The keyboard is another distinctive feature. The keys have the standard Lenovo ‘belly’ at the bottom edge that allows a little bit more real estate for accurate typing. They are large, and beautifully springy, with a relatively large amount of travel. This won’t appeal to all, but I found it extremely comfortable to work with.
It’s unusual that there are just two levels of keyboard backlight brightness rather than three, but that’s a minor point, really.
The usual TrackPoint sits between the G, H and B keys, with its corresponding buttons occupying a row above the trackpad. There’s a biometric sensor on the wrist rest to the right of the trackpad, and an NFC point in the top centre of the trackpad.
There are currently two models available off the UK website. My review unit was something of a hybrid, featuring Intel’s top-end 7th Generation (Kaby Lake) Core i7-7500U processor but the 8GB of RAM that’s a feature of the less expensive model. For the record, the two models’ core specifications are:
- Intel Core i5-7200U, Windows 10 Home, 14-inch 1,920 x 1,080 IPS anti-glare non-touch screen, Intel HD Graphics 620, 8GB RAM, 256GB SSD, 802.11ac wi-fi, Bluetooth 4.1
£1,379.99 (inc. VAT, or £1,149.99 ex. VAT)
- Intel Core i7-7500U, Windows 10 Pro, 14-inch 1,920 x 1,080 IPS anti glare non-touch screen, Intel HD Graphics 620, 16GB RAM, 512GB SSD, 802.11ac wi-fi, Bluetooth 4.1
£1,839.99 (inc. VAT, or £1,533.32 ex. VAT)
The top-of-the-range model also adds integrated mobile broadband as standard.
You should expect a decent array of ports and connectors on a top-flight business ultrabook, and the 2017 ThinkPad X1 Carbon doesn’t disappoint.
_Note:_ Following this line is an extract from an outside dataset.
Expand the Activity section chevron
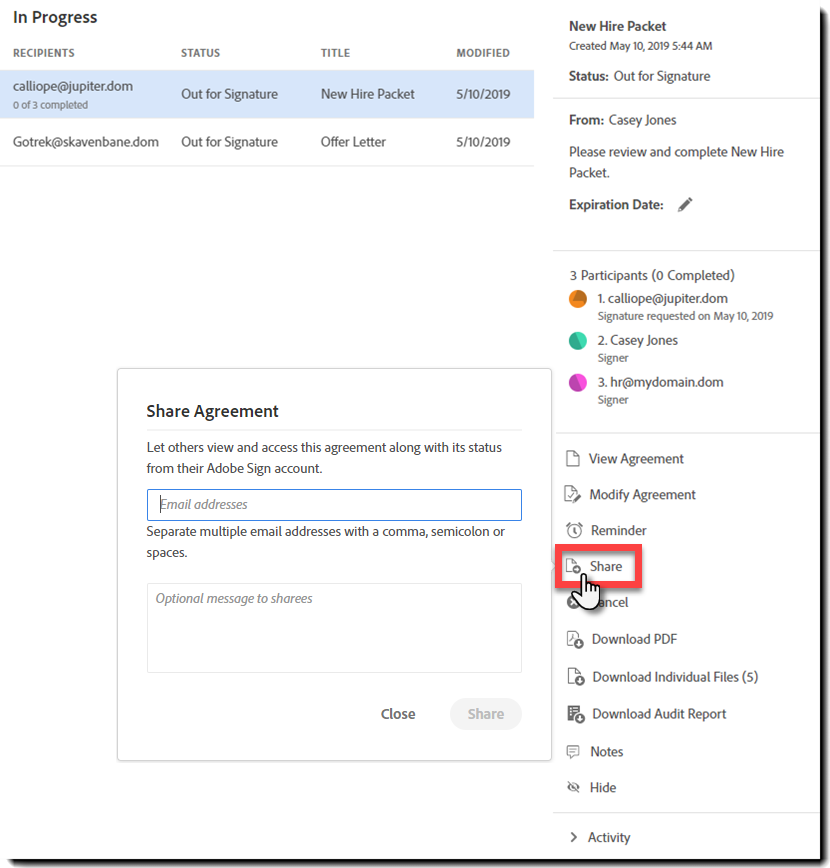This screenshot has width=830, height=868. coord(573,838)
There’s a pair of USB 3.0 ports, a HDMI connector and a small-format Ethernet port (Lenovo provides a conversion cable to the more standard RJ-45 connector). There’s also a MicroSD card slot on the back edge, beneath a cover that also protects the optional SIM slot, and a 3.5mm audio jack.
There are two USB-C ports, complete with Thunderbolt 3 support, both of which can be used to charge the ThinkPad X1 Carbon.
The speakers, which are on the underside of the chassis, deliver reasonably sound quality. Volume could go higher, however, and their positioning means that sound is inevitably dampened by softer surfaces.
Lenovo says the ThinkPad X1 Carbon’s 3-cell 57Wh battery will provide up to 15.5 hours of life,with rapid charging providing 80 percent of capacity in an hour.
I found battery life very impressive. In about ten hours of relatively low-level use — some writing, some web browsing — I took the battery from 99 percent to 24 percent. I had the screen set at 80 percent brightness, which was plenty bright enough for my needs. This is the best battery life I’ve seen in a laptop for some time, and it’s best-in-class for an ultraportable in my experience.
Lenovo’s ThinkPad X1 Carbon continues to impress. Smaller and lighter than last year’s model, it packs in solid components and plenty of ports and connectors — an object lesson for vendors who try to get away with providing the bare minimum.
However, Lenovo has compromised with the screen on two counts: by not offering a touch-screen and by delaying the arrival of the high-resolution quad-HD option.
Then again, it could be the lower-resolution full-HD screen that allows the X1 Carbon to deliver something as rare as hens’ teeth: all-day battery life in practice, as well as on the spec sheet. That may be a trade-off many buyers are prepared to make.